Laboratory for Chemistry and Physics of Interfaces, Department of Microsystems Engineering (IMTEK), University of Freiburg, Georges-Koehler-Allee 103, 79110, Freiburg, Germany.
Sci Rep. 2019 Feb 4;9(1):1246. doi: 10.1038/s41598-018-37541-3.
Circulating tumor cells (CTCs) play a key role during the metastatic process of human cancers and their reliable detection and characterization could enable new and effective ways of cancer diagnosis, monitoring and treatment. However, due to their ultralow concentration in patient blood, the CTCs must first be enriched before such analysis can be performed. Classical microfiltration is an important and widely used method for the mechanical enrichment of CTCs. This method exploits that CTCs are generally larger than the accompanying blood cells, however, does not differentiate the cells in other ways. In an affinity filtration, selectivity is added by functionalizing the membrane with specific antibodies against a CTC-characteristic surface protein such as the epithelial cell adhesion molecule (EpCAM). A common shortcoming of both filtration approaches is that there is still a poor understanding of the enrichment process and the systems developed so far are frequently operated under non-optimized conditions. To address this, systematic filtration experiments are performed in this work using the EpCAM cell line MCF-7 as CTC-model and standard track-etched membranes modified with or without antibodies against EpCAM. The influences of the key filtration parameters time and applied pressure are studied and it is found that in all cases the extent of cell recovery is limited by a lysis process which occurs on the membrane surface. Counterintuitively, it is found that filtration at rather high pressures is advantageous to ensure high recovery rates. To describe the pressure-induced lysis process a biophysical model is developed. This model allows the determination of optimum filtration conditions to achieve both high cancer cell recovery and large blood sample throughput. It is demonstrated that this way practically 100% of spiked cancer cells can be recovered from milliliters of undiluted whole blood within seconds.

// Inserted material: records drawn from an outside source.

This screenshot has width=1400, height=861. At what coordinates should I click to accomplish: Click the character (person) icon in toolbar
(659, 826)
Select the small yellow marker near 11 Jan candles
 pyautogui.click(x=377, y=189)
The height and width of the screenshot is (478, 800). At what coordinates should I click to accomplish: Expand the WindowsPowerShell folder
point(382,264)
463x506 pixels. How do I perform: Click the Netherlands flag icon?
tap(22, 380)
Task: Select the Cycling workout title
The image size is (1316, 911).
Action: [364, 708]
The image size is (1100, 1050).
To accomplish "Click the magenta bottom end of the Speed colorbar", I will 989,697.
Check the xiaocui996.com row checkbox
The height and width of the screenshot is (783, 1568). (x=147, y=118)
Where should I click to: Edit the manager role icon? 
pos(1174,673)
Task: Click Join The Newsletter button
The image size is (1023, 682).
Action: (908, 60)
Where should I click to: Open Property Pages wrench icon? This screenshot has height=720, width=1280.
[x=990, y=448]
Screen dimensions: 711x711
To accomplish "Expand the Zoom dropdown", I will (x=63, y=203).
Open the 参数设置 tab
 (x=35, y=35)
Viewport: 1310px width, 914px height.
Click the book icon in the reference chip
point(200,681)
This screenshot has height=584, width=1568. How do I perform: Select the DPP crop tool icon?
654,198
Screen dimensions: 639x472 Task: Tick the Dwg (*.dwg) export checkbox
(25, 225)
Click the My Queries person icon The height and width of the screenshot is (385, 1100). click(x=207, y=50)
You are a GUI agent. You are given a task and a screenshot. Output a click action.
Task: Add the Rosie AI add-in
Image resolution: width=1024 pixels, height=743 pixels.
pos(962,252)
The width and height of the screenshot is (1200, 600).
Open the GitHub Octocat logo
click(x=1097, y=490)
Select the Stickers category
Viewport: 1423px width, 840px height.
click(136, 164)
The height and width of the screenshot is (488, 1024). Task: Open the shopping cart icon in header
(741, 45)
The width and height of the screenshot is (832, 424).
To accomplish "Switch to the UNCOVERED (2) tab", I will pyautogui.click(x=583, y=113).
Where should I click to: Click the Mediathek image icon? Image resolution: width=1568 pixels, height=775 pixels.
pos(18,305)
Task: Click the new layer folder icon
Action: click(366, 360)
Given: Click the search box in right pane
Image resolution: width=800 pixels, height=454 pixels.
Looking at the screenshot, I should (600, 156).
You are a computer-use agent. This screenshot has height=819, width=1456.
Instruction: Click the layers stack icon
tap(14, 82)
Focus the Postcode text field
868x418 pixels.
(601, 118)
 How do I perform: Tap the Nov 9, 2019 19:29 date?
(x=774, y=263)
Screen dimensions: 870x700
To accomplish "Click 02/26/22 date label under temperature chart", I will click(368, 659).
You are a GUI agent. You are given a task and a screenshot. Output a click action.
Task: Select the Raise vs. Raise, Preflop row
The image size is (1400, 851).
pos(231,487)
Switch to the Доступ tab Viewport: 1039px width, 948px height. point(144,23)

循环肿瘤细胞(CTCs)在人类癌症的转移过程中起着关键作用,它们的可靠检测和特征描述可以为癌症的诊断、监测和治疗提供新的有效方法。然而,由于它们在患者血液中的浓度极低,因此在进行此类分析之前,必须首先对 CTC 进行富集。经典的微孔滤过法是一种重要且广泛应用的 CTC 机械富集方法。该方法利用 CTC 通常比伴随的血细胞大的特点,但不能以其他方式对细胞进行区分。在亲和过滤中,通过用针对 CTC 特征表面蛋白(如上皮细胞黏附分子(EpCAM)的特异性抗体对膜进行功能化,增加了选择性。这两种过滤方法的一个共同缺点是,对富集过程的理解仍然很差,到目前为止开发的系统经常在非优化的条件下运行。为了解决这个问题,本工作使用 EpCAM 细胞系 MCF-7 作为 CTC 模型,用或不用针对 EpCAM 的抗体对标准的刻蚀膜进行了系统的过滤实验。研究了关键过滤参数时间和施加压力的影响,发现无论在何种情况下,细胞回收率都受到膜表面发生的溶胞过程的限制。反直觉的是,发现以相当高的压力进行过滤有利于确保高回收率。为了描述压力诱导的溶胞过程,开发了一种生物物理模型。该模型允许确定最佳过滤条件,以实现高癌细胞回收率和大的血液样本通量。结果表明,这种方法可以在几秒钟内从几毫升未经稀释的全血中回收几乎 100%的掺入癌细胞。